Several limitations of our study should be noted. First, the interviewers were unaware of the study hypothesis but not unblinded to the status (case or control) of the participants. Therefore, they might have involuntarily diagnosed migraine more frequently in cases (sCAD and non-CAD) than in controls. However, since the frequency of migraine is at the upper end of the range found in the literature both in the group of patients with non-CAD ischaemic stroke and in the group of controls (30.6% and 18.1%, respectively), the possibility of an interviewer bias seems unlikely.

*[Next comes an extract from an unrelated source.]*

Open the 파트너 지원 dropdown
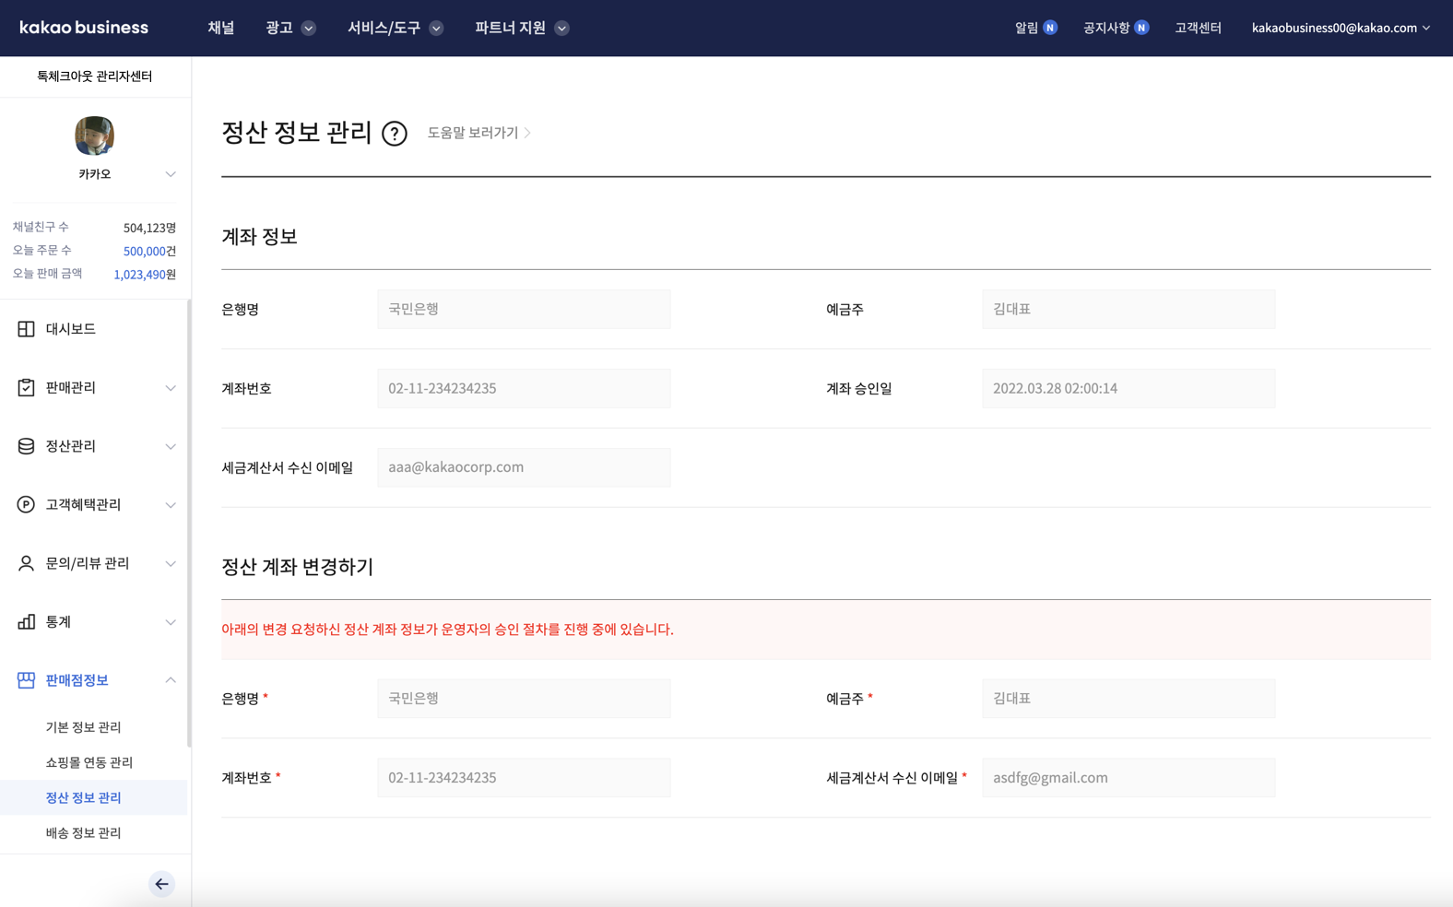 click(x=521, y=28)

Second, cases could be more prone to remember their headaches than controls. Although such a recall bias cannot be completely ruled out in case-control comparisons, this is unlikely to operate when patients with sCAD and non-CAD ischaemic stroke are compared, as both groups were recruited for a cerebral acute vascular event. The prospective and consecutive recruitment of cases also excludes the possibility of a selection bias. Third, obtaining migraine status of first-degree relatives through proband cannot exclude a possible family information bias (31) and an underestimation of migraine prevalence among family members. However, given the fact that the interviewers were unaware of the study hypothesis, we believe that the effect of such a potential underestimation is equally operant in the three subgroups and, thus, it is unlikely to have a substantial influence on the comparison. Finally, given the relatively small size of our sample, the results of subgroup analyses should be interpreted with caution, and verified in larger studies.

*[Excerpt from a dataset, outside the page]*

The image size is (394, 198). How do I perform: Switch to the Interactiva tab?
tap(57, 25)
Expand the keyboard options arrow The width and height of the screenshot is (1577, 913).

Despite these limitations, our findings provide compelling arguments that a history of migraine may represent a predisposing condition to sCAD. Although further studies are needed to substantiate the hypothesis that a common vascular disorder might increase the propensity to both conditions, the finding of such coaggregation has potential implications in understanding the complex interaction between migraine and ischaemic stroke.
Footnotes
Acknowledgements
We gratefully acknowledge Dr Caspar Grond-Ginsbach, Department of Neurology, University of Heidelberg, and Dr Giorgio Dalla Volta, Headache Centre, Istituto Clinico Città di Brescia, for comments and suggestions on the manuscript.